Schifrin is adamant, he hates any suggestion of procedure, any accusation of soundtrack by rote, any hint that a template may be involved. He’s an artist and he’ll tear your throat out if you say otherwise. My first mistake. 

“I studied music!” Schifrin snaps through a half ingested sandwich, “I don’t want to sound like a snob or arrogant but you really should study classical music, get yourself The Rite of Spring by Stravinsky.” Blood fills his cheeks. He discards the sandwich. I’ve obviously said something wrong. I scramble to remember what it might have been, “I have a technique, yes. I have influences but I have my own personality. I write a soundtrack from the beginning to the end, in one unified way. I don’t do films that fit my style, I adapt my style to films. I like the challenge. I am a chameleon!”

Then he talks about his non-film work, defensively listing his many talents and describing his broad creative brush. 

I try to bring him back to film but Schifrin bites back, “I am sorry to disappoint you. You are not going to be able to pin me down because I am a chameleon!” That word again. Then we both count to 10. I wonder if he’ll go for the sandwich again or even if he’ll throw it at me.

Which is why I gently offer Schifrin Enter The Dragon, Bullitt and Dirty Harry for discussion and he deigns to give me the essence of his immaculate conception.

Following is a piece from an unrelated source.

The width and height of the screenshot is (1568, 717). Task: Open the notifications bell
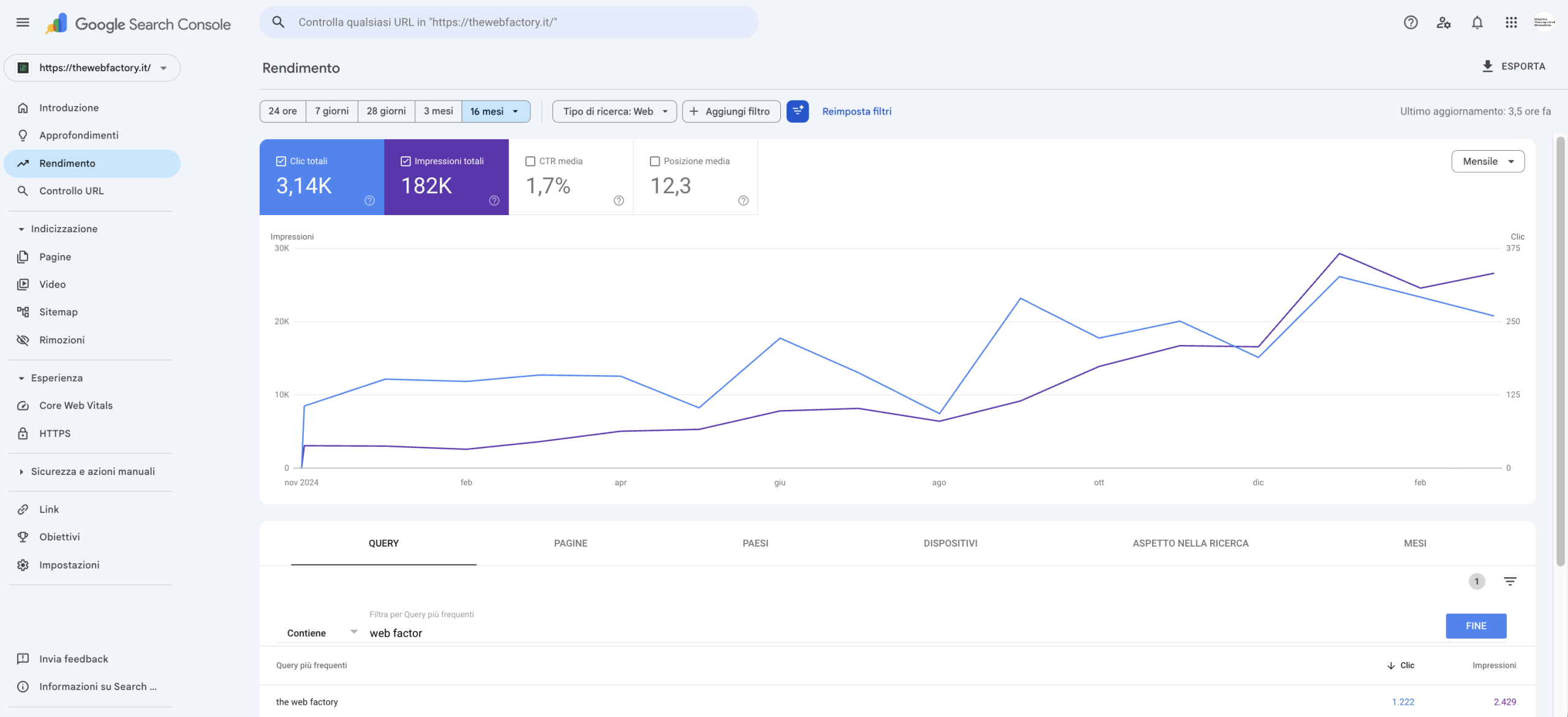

“There were, at the time, three styles of thriller: the American style, the detective in action; the English style, Hitchcock’s suspense element and the French style, psychological elements,” he said. “Dirty Harry follows the American tradition. However, Harry is in action, so I don’t have a major theme for him. His time comes in moments of pathos – when the girl dies or, at the end, when he throws his badge, his rejection of the system.”

“Hitchcock stated that the villain is more important than the hero in a motion picture and, for Dirty Harry’s villain, Scorpio, Schifrin gets into the man’s head,” said Schifrin. “Don Siegel, director, was confused at Shifrin’s insistence in using haunting female voices for Scorpio’s ‘theme’. He wears a belt with a peace sign on it. He lives a paradox, he’s a killer. The man hears voices.”

Bullitt follows the British film model, according to Schifrin, depending more on suspense. For this film, Schifrin was just as determined to leave music out, “I didn’t write any music for the chase,” Schifrin recollects. “I told the director, Peter Yates, it’s not necessary to have music here. You’ll have more freedom to use sound effects.”

As for Enter The Dragon? It falls out of Schfrin’s classification. It’s a fantasy, “Everything is exaggerated. Dirty Harry and Bullitt are set in realism.”

Speakers Corner’s new Bullit vinyl release is excellent, incidentally. Nicely mastered and carefully packaged.